### Records for locating described items
-------

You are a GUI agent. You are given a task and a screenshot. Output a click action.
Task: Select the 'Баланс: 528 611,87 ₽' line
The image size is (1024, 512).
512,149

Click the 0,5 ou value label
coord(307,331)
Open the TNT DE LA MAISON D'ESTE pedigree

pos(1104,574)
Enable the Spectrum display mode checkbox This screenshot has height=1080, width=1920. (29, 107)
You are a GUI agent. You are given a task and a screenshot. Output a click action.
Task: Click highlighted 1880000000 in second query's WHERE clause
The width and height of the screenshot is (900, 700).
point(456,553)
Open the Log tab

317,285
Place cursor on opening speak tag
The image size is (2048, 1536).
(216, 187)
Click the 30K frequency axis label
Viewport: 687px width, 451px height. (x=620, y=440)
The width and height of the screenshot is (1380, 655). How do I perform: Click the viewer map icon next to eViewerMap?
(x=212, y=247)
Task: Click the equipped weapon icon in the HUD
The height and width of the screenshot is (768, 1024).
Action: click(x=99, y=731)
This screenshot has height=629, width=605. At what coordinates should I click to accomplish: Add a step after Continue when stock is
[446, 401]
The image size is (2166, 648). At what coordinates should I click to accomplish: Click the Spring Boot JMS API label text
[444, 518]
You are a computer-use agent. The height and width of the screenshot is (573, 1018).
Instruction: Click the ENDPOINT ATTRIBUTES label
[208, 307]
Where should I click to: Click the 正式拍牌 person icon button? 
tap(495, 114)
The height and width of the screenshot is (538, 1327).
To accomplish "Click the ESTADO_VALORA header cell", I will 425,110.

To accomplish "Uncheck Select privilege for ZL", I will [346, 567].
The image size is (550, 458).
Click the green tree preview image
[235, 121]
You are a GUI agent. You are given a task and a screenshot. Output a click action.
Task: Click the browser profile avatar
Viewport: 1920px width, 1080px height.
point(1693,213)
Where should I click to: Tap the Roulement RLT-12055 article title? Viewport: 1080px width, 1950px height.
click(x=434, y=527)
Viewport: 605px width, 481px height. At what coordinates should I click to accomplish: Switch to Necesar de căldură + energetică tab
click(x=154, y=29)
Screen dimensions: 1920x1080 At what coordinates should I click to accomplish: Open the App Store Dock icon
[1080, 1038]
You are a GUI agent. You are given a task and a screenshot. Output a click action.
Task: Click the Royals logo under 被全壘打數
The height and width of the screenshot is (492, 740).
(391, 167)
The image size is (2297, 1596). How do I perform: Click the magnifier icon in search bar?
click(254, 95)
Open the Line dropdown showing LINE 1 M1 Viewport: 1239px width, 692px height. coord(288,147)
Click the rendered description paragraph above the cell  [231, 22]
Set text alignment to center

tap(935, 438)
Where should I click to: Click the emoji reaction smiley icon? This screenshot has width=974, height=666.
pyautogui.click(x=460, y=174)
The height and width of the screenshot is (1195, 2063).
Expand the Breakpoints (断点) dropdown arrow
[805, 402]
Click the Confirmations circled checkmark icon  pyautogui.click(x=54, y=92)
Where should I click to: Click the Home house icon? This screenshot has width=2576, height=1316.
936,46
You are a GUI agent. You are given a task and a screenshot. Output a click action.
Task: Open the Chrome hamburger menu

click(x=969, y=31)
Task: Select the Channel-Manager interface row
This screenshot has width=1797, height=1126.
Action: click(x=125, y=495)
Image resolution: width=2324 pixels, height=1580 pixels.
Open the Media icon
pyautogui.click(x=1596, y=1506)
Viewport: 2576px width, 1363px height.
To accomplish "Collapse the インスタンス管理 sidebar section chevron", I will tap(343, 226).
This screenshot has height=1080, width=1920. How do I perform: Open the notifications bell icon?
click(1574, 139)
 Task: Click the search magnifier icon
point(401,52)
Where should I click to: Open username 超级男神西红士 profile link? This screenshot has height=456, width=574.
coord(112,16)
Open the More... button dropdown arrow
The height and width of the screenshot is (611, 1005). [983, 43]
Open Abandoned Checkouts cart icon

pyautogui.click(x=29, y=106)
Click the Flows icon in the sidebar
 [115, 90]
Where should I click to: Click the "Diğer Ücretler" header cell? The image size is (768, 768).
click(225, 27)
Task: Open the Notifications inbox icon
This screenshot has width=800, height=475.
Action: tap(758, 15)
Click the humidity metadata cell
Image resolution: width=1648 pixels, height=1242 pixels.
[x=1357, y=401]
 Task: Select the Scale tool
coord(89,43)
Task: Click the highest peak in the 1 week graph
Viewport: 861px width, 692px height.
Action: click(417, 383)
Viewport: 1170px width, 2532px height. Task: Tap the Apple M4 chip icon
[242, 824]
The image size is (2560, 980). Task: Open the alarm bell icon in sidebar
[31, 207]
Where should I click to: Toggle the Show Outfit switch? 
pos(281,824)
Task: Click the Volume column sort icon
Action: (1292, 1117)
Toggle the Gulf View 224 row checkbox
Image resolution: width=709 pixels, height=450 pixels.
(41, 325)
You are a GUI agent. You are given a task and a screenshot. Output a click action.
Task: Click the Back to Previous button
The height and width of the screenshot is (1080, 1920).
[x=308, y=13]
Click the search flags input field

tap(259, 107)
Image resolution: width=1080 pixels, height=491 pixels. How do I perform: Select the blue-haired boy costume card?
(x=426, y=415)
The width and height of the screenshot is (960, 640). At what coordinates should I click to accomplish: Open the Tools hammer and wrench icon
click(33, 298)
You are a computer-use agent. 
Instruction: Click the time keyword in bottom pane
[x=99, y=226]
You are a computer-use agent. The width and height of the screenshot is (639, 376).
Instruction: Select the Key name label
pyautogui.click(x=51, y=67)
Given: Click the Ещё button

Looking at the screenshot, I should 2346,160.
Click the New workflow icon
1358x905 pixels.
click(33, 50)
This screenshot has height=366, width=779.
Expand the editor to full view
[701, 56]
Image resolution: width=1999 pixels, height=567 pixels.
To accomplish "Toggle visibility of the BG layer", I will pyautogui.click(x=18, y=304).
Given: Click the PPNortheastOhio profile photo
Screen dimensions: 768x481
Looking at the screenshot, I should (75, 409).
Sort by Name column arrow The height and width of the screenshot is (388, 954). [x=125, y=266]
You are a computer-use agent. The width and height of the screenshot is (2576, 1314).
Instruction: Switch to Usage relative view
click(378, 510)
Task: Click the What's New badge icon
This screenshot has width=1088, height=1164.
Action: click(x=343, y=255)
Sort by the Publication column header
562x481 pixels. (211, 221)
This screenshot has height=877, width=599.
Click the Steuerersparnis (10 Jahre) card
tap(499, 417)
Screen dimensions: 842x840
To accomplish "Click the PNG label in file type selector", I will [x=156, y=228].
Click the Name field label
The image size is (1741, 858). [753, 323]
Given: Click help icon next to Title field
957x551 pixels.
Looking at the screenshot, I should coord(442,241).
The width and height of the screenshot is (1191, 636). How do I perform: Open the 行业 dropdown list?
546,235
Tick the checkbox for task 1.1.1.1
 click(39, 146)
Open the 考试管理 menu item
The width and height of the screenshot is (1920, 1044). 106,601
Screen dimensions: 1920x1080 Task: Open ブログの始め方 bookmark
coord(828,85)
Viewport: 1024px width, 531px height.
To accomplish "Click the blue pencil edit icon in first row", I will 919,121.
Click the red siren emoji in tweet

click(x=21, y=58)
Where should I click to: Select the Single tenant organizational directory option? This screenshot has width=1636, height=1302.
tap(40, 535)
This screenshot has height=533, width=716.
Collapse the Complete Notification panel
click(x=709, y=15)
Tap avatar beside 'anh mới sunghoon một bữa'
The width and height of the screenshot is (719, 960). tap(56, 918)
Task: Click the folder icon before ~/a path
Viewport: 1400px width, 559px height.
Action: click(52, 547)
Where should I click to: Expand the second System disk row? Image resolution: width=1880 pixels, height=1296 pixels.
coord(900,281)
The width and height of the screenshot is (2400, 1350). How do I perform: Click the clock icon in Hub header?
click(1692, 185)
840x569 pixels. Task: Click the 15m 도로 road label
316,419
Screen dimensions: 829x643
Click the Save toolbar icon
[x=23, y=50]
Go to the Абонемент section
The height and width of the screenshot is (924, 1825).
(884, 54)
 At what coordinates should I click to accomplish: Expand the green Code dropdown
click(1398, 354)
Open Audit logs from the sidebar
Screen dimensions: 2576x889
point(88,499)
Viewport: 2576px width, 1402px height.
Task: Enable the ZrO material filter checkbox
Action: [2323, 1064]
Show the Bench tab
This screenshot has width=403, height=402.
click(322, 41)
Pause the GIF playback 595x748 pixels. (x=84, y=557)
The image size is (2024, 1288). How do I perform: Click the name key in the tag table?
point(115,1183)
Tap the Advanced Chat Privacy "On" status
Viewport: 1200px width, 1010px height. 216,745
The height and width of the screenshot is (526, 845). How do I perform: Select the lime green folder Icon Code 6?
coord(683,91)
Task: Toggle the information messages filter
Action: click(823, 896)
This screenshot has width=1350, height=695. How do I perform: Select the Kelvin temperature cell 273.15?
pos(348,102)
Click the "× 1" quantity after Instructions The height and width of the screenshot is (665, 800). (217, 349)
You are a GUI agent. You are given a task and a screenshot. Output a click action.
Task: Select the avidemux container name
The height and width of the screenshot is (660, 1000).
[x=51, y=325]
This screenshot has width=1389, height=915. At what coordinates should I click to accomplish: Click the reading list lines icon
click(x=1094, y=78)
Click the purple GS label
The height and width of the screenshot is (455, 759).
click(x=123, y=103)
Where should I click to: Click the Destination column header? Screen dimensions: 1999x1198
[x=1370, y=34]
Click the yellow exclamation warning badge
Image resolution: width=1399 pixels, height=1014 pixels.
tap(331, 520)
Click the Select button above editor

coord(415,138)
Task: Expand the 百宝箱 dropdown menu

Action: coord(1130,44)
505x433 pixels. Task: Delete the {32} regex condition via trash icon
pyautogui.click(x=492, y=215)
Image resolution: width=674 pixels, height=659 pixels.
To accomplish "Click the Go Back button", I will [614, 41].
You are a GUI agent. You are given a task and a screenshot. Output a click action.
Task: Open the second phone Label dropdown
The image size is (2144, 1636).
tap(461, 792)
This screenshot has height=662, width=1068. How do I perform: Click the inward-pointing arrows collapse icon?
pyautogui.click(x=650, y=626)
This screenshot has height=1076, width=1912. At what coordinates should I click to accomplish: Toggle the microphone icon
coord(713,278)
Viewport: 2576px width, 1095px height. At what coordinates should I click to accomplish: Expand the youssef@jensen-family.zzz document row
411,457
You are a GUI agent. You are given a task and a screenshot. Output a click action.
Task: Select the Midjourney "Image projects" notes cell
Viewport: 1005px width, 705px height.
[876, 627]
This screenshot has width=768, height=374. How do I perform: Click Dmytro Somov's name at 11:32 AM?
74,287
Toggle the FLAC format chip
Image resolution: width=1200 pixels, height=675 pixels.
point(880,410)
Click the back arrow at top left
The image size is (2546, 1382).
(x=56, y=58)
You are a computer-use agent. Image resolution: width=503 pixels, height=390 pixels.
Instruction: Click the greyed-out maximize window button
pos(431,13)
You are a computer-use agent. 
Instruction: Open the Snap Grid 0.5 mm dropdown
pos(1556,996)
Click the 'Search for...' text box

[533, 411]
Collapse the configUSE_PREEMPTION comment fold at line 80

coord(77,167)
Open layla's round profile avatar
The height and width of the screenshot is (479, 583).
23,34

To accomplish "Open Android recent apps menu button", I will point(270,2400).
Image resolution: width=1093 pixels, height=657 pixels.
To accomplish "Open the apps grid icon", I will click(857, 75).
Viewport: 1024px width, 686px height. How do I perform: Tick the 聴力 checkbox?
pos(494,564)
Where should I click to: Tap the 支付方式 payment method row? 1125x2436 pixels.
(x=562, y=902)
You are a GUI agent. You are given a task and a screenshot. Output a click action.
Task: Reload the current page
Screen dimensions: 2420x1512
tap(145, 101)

-------

### What needs to be done
Please gather every line of the data above that contains the word "green". Case counts.

### Correct response
Click the green tree preview image
 At what coordinates should I click to accomplish: Expand the green Code dropdown
The height and width of the screenshot is (526, 845). How do I perform: Select the lime green folder Icon Code 6?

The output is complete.